Fellow Zhanibek Yerubayev, Director of Public Health Emergency Operations at the Kazakhstan Ministry of Health’s National Center of Public Health, says the team mix is an integral part of IDASH’s impact. “[IDASH] connects people from the public health side with people from the IT side,” he says. “These people have a lot of projects to do [together], but they are not always well connected, and they do not always understand each other well.”

“It was exciting to see the relationships and community that are being built through the IDASH Fellowship – both within the country teams where fellows can collaborate closely with colleagues outside of their typical ‘work silos,’ and across countries within the region,” said Lissit. “That peer learning element is such an important part of the fellowship.”

And all efforts were made to ensure multi-directional collaboration. The Ukrainian team did not receive permission to travel to the workshop, so I-TECH made arrangements for them to participate via Zoom. A location was identified in southwest Ukraine where the team could  attend the workshop together remotely, experience fewer daily safety issues related to the war, and avoid the distractions of being in their own workplace. A simultaneous translator for the Ukrainian language was provided on the Zoom call.

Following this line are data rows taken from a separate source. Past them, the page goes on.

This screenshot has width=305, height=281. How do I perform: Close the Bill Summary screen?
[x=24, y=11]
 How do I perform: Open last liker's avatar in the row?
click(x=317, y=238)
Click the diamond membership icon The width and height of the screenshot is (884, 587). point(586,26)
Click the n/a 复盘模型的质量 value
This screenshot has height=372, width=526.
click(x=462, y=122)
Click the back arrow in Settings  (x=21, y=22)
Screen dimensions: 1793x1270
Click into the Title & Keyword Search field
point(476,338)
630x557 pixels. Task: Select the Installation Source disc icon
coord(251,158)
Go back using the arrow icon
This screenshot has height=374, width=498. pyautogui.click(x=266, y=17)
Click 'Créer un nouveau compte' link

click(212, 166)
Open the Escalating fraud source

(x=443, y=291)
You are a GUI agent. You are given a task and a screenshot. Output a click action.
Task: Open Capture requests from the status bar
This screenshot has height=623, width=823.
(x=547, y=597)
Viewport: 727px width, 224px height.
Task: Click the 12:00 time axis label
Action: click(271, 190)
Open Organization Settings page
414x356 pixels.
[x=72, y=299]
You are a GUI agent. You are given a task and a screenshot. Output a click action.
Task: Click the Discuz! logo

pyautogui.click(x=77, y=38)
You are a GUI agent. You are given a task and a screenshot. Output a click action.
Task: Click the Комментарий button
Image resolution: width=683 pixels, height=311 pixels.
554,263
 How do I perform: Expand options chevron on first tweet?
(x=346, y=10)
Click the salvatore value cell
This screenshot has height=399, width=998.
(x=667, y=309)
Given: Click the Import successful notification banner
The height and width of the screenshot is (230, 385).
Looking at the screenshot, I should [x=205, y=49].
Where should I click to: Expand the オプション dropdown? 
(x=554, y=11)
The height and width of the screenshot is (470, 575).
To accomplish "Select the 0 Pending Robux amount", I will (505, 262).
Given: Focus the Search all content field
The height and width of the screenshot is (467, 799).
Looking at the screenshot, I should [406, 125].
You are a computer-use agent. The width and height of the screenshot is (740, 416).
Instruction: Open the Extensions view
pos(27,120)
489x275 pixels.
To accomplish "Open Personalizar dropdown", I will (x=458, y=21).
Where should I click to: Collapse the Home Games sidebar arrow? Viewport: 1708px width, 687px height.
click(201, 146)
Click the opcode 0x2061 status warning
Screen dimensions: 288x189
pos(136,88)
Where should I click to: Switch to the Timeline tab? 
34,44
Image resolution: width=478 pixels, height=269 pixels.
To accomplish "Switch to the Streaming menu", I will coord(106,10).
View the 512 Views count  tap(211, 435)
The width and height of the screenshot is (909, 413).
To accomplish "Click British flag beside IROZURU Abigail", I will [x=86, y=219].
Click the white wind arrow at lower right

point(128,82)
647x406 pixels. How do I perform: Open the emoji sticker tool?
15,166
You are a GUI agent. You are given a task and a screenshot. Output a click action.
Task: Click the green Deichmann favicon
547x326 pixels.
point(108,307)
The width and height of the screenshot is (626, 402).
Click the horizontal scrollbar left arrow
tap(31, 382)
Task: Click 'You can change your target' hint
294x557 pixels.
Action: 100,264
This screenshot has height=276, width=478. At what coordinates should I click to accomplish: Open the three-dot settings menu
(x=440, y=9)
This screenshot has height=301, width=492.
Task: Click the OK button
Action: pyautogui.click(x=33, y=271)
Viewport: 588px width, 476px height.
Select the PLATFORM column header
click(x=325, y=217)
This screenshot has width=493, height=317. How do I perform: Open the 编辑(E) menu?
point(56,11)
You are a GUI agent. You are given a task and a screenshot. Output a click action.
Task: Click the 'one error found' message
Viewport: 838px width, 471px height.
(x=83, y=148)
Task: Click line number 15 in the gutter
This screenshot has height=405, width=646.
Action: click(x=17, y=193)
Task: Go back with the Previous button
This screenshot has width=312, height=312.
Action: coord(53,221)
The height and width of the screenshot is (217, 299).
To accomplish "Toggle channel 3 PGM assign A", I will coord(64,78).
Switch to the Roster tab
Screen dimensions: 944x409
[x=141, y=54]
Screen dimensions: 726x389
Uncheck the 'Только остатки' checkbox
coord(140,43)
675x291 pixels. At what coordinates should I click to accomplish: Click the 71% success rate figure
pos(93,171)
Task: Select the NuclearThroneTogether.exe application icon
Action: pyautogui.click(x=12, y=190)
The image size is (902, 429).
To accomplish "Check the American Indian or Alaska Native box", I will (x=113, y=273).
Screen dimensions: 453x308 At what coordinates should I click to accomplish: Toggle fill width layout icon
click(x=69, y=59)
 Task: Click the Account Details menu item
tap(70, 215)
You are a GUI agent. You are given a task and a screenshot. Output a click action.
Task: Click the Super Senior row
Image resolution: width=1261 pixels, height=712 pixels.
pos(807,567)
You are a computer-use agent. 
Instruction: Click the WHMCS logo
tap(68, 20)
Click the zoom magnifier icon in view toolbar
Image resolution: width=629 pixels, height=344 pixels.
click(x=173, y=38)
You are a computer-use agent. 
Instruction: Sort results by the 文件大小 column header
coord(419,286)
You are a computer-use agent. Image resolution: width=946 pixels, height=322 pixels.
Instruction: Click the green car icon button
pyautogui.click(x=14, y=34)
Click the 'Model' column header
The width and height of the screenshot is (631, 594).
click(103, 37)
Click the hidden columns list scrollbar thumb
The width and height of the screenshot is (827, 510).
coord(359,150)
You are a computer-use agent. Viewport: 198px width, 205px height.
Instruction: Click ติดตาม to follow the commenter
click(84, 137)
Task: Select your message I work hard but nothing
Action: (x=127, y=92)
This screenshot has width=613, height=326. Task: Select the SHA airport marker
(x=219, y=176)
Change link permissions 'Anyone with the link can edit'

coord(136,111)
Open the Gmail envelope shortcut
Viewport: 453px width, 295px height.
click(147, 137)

While remote participation is not ideal, the Ukraine team was able to attend and hear most of the workshop sessions and engage in the group work in meaningful ways. “A lot of effort went into setting up the technology that enabled this participation,” said Lissit. “At one point the Ukraine team was participating in a peer feedback activity with two country teams in Almaty—there were live cameramen, screen sharing, Zoom translators…and it worked mostly seamlessly!”

Fellow Durbek Aliyev, Deputy CEO at IT-Med LLC, which works under the Uzbekistan Ministry of Health, was especially appreciative of the chance to learn from a wide range experts across the region. “The digitalization of health care cannot be done by only one country itself,” said Aliyev. “The advantage of IDASH over other programs is that it brings [together] specialists from neighbor countries. We are talking to each other….We are learning from each other directly.”

And these relationships will be a lasting benefit of the program, he continued. “IDASH is a place where we can establish very good networking with other countries,” said Aliyev. “Any time I can contact them and learn from their expertise.”

IDASH is a project within the Integrated Next-Generation Surveillance in Global Health: Translation to Action (INSIGHT) program. In addition to acquiring new skills and knowledge in public health informatics and data science, IDASH country teams are developing and will implement a collaborative team project that demonstrates key competencies and is aligned with their country’s needs and priorities.